Dr. Steven Witherly, a food development consultant, is working on a book: "Why People Like Junk Food: Food Pleasure Explained." He thinks we're genetically programmed to seek fat, sugar and salt. He might have a point. Full fat foods are big, fat hits wherever they’re served. The nuts and berries diet, despite heavy and politically correct promotion, just sits there.

Cases in point:
· Hardee's same-store sales jumped 4.4 percent after the Monster Thickburger hit the service counter with a bang.
· Carl's Jr. just added a big, new Big Breakfast Burrito, an 810 calorie morning monster that’s fueling significant growth to their morning business.
· Hardee's dropped their machine regurgitated soft-serve shake and introduced a 715-calorie Hand-Scooped Ice Cream Shake. Shake sales doubled.
· Burger King’s Enormous Omelette Sandwich brought in 20% more breakfast business.
· Pizza Hut’s triple cheese stuffed crust pizza accounts for 20% of their dinner business and their Family Race Pack; a large pizza, bread sticks, cinnamon sticks and a 2 liter Pepsi, is a major league hit.
· IHOP VP John Koch said “Because fewer than 1 percent of guests "show any meaningful interest in healthy foods,” the pancake house changed its limited-time promotion of Stuffed French Toast (filled with sweetened cream cheese) into a full-time menu item.

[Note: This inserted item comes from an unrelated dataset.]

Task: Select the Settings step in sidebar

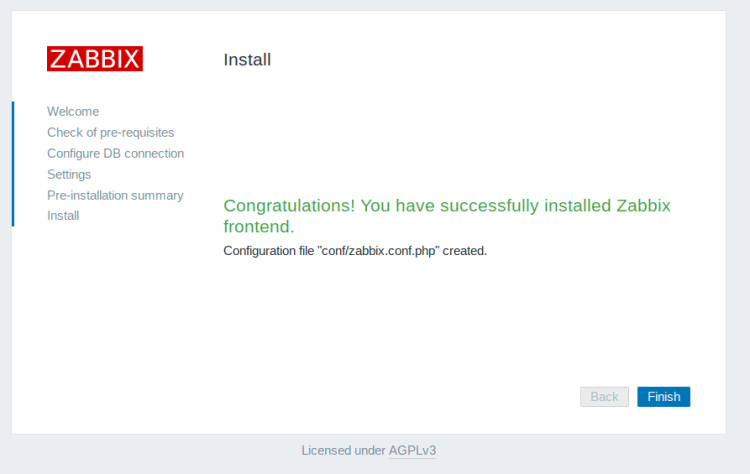Action: [x=69, y=174]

· Ben & Jerry's dropped all three of its no-carb, no-taste ice cream flavors and, showing the kind of market knowledge that made the company such a sales success, introduced a wider cone that holds two scoops of their16% butterfat ice cream instead of just one.
· KFC is finally returning to its southern fried roots and bringing back the Kentucky Fried Chicken name, along with new menu items with menu items like candied yams, spicy gravy and sweet potato pie. It's also extending its popular line of chicken Snackers to include sausage.

"It's all about taste," said Andy Puzder, CEO of CKE Enterprises, the parent company of both Hardees and Carl’s Jr. He led those two quick service restaurants out of the closet on the healthy food issue. Following the taste monkey led the company to its first profitable year of operation since 1999. His favorite breakfast? One of those big, new Breakfast Burritos, hash browns and a Dr Pepper.